<<<<

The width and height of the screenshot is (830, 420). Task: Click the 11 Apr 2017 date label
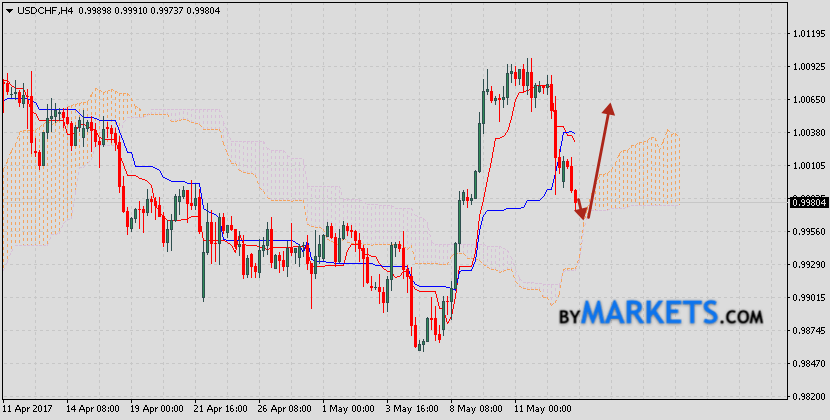tap(28, 409)
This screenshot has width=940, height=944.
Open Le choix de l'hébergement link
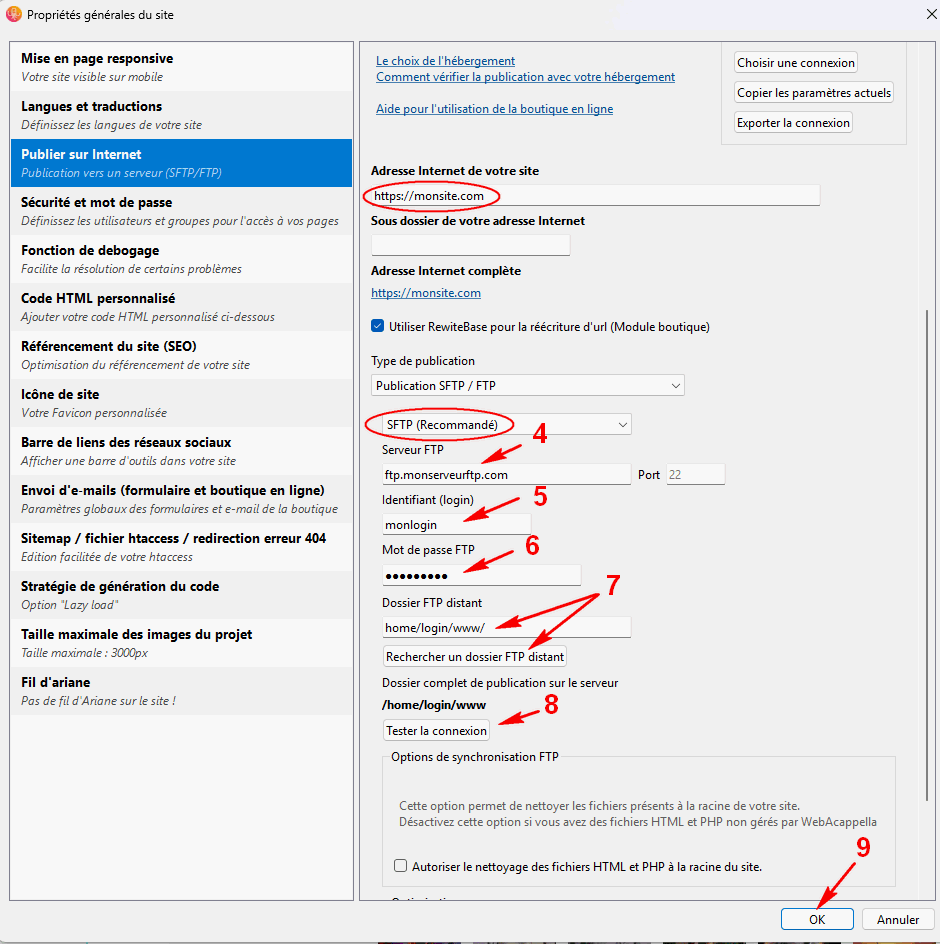click(x=445, y=61)
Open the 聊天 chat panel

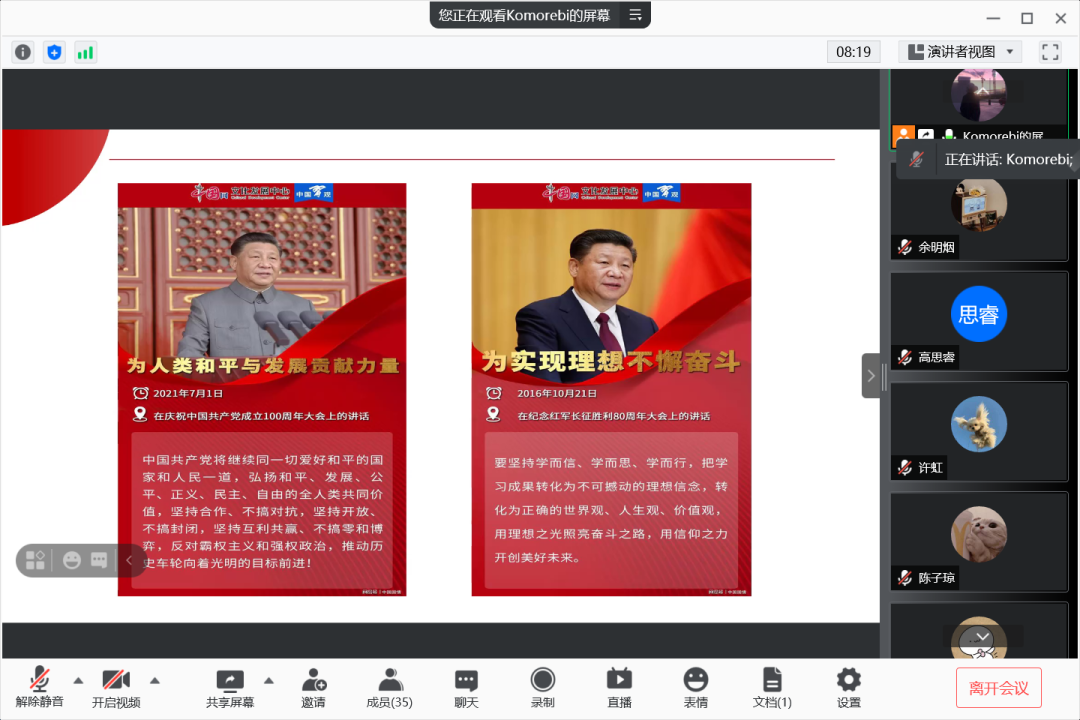(x=465, y=687)
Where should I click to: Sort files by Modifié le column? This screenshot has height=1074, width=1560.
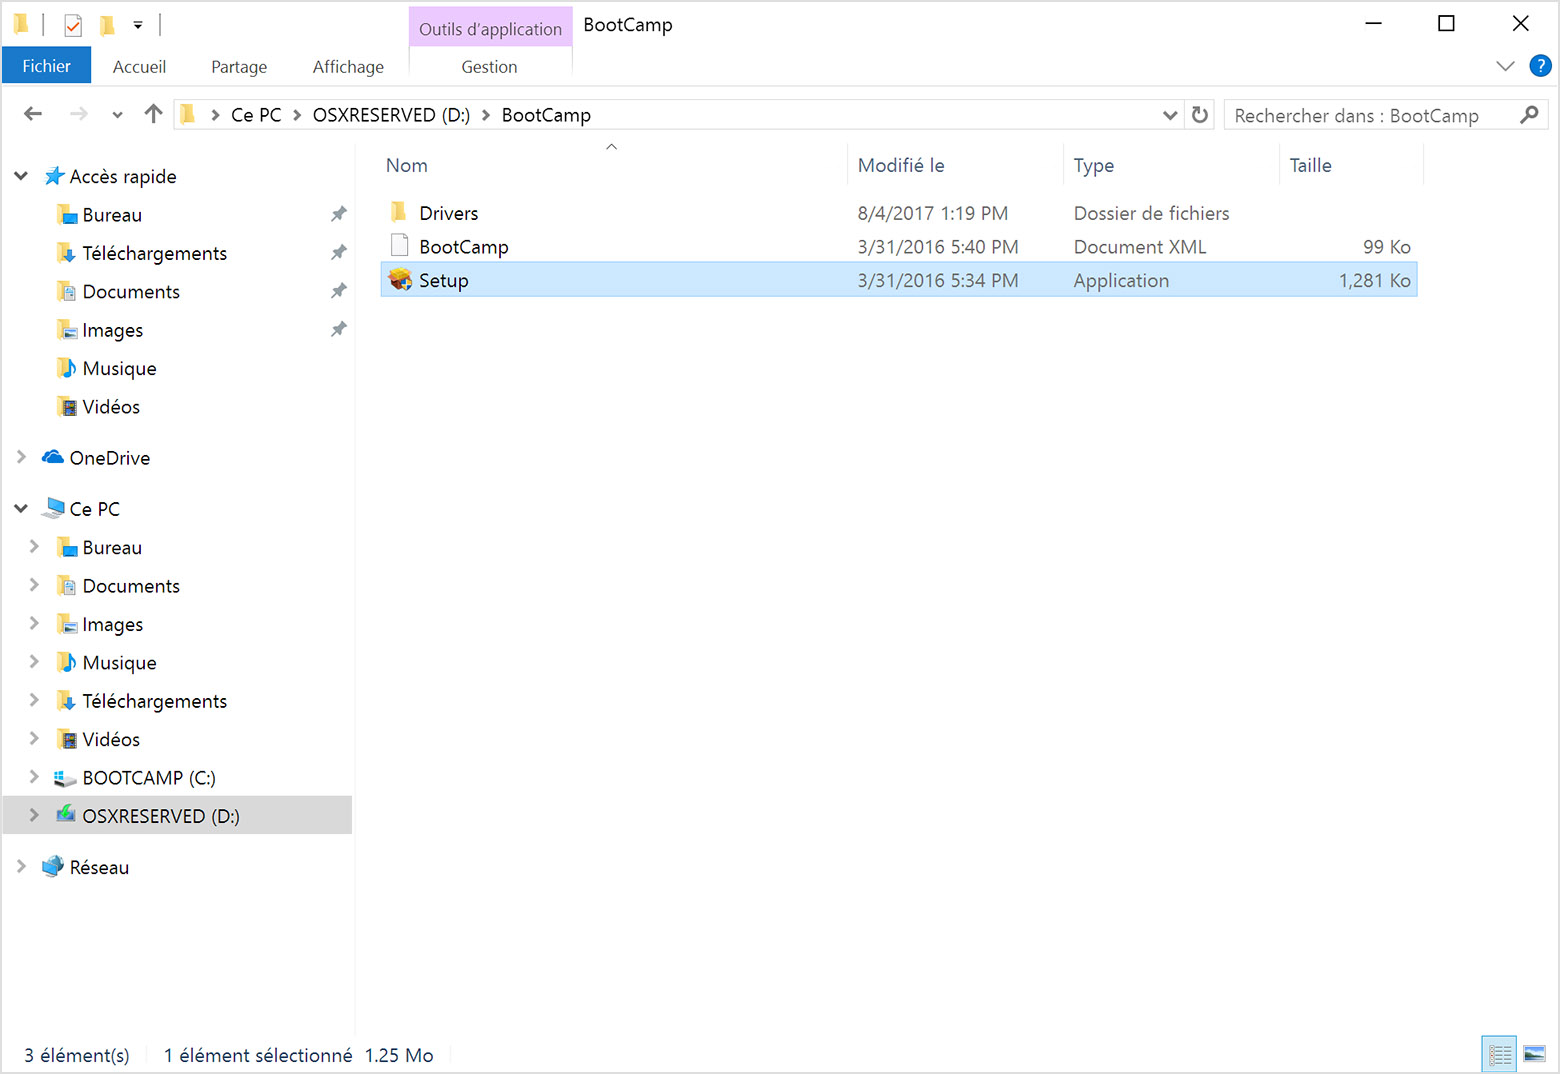[901, 166]
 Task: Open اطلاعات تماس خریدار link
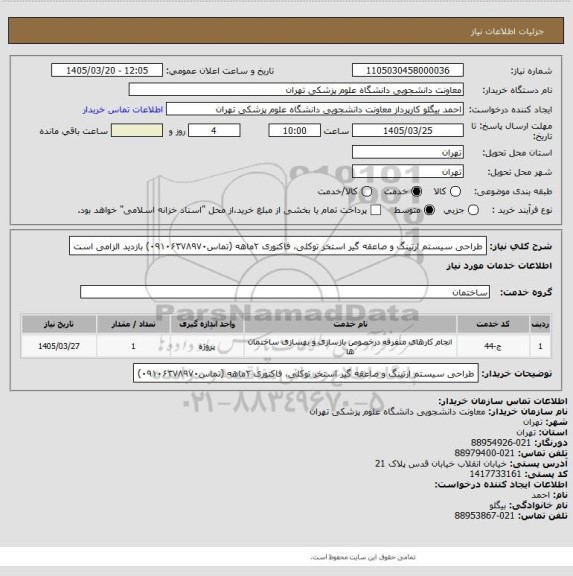point(123,109)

>>>>

EXERCISE INSTRUCTIONS
The exact lines from the one containing "Open the 聊天 chat panel" through the end of the data are to be copied, with both ends kept and pictures left out.

EXPECTED ANSWER
Open the 聊天 chat panel

(x=465, y=687)
Where should I click to: Sort files by Modifié le column? This screenshot has height=1074, width=1560.
[901, 166]
 Task: Open اطلاعات تماس خریدار link
point(123,109)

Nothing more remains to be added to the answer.